Aberdeen’s bid for a landmark City Deal will be approved in principle in the Budget today, it can be revealed.
The Press and Journal understands that ministers will formally confirm that they are committed to a package that local authority leaders hope could be worth close to £3billion.
Sources said last night that the region’s case for the special status had been “compelling”, and that they agreed that it would enable the north-east to build on its role as the UK’s energy capital.
The announcement – coupled with an eagerly-awaited rescue package for the North Sea oil and gas industry – paves the way for today’s Budget to be the most important for the region for years.
Deputy Prime Minister Nick Clegg revealed to the P&J in January that he hoped to make progress on the deals for Aberdeen and Inverness before the election.
It emerged on Monday that the Westminster government planned to sign-off a City Deal for the Highland capital later this year – and insiders said that the Granite City’s bid was even more advanced.
Formal talks will get under way with council chiefs in Aberdeen and Aberdeenshire, and the Scottish Government, “immediately after the Budget”.
The two north-east local authorities formally backed their proposals for a £2.9billion deal last week.
City leader Jenny Laing described it as “an opportunity on an unprecedented scale”.

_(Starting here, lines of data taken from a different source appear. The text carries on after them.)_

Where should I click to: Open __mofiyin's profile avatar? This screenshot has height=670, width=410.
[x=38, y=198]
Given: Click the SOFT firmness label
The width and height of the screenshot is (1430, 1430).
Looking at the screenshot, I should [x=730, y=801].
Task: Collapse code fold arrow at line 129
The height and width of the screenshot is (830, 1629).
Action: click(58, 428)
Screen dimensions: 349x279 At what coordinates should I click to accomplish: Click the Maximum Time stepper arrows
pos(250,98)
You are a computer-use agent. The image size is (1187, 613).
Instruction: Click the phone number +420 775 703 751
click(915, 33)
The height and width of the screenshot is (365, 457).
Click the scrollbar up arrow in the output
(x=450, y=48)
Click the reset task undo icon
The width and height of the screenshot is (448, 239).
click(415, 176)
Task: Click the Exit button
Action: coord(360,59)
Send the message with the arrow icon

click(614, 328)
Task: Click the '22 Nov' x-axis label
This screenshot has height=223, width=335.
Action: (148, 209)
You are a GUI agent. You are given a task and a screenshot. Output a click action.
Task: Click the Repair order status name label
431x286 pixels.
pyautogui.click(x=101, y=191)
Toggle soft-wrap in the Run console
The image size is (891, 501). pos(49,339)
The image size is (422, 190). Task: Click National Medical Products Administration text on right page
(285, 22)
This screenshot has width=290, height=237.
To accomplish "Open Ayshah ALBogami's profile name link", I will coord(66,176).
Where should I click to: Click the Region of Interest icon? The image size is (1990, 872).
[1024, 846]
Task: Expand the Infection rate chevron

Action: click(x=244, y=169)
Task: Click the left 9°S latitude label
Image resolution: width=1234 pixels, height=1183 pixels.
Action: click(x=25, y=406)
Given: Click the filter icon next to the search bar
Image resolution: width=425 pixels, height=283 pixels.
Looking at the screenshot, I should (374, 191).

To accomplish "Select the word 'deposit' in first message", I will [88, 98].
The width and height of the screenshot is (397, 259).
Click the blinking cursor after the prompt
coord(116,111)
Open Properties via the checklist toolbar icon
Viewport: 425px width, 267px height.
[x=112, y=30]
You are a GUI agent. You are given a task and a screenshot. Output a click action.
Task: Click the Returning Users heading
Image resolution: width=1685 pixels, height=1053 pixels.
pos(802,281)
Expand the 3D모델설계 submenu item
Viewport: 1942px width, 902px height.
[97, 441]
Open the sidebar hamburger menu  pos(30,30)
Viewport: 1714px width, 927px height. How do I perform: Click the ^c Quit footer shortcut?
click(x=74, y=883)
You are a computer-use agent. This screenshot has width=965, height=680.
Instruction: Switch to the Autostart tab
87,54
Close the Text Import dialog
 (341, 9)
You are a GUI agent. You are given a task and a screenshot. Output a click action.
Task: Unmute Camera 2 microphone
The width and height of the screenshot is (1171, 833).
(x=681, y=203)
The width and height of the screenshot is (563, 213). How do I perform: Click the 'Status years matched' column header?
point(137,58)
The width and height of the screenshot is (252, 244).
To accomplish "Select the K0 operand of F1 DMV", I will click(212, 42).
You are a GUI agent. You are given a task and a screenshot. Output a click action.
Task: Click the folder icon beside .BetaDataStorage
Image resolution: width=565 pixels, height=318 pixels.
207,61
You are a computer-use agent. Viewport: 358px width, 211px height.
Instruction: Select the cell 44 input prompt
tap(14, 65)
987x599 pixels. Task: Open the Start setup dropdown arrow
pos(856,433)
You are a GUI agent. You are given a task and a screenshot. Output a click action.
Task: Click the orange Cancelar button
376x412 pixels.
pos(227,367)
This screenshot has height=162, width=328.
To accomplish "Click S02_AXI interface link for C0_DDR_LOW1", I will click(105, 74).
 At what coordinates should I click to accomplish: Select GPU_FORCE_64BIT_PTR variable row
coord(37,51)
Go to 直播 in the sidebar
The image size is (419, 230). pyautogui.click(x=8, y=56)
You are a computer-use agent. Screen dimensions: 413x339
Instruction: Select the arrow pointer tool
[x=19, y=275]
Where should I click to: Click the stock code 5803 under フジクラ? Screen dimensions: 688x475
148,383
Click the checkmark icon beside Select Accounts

The ambitious bid aims for nearly £3billion worth of infrastructure improvements over the next 20 years, coupled with an economic strategy focusing on securing Aberdeen’s status as a world energy city.
Both local authorities have also committed to capital investment plans totalling £1.4billion in the coming decade.
A total of 26 city deals have been confirmed across the UK since coalition government came to power.
Glasgow became the first Scottish city to secure the status last year, winning £1.2billion in UK and Scottish government funding, as well as loan money.
Each agreement is different depending on the needs of the local area, but all aim to provide extra levers to boost growth, including direct funding, greater borrowing powers, the ability to “earn back” tax from the Treasury, control of transport budgets and the ability to develop specialised skills programmes.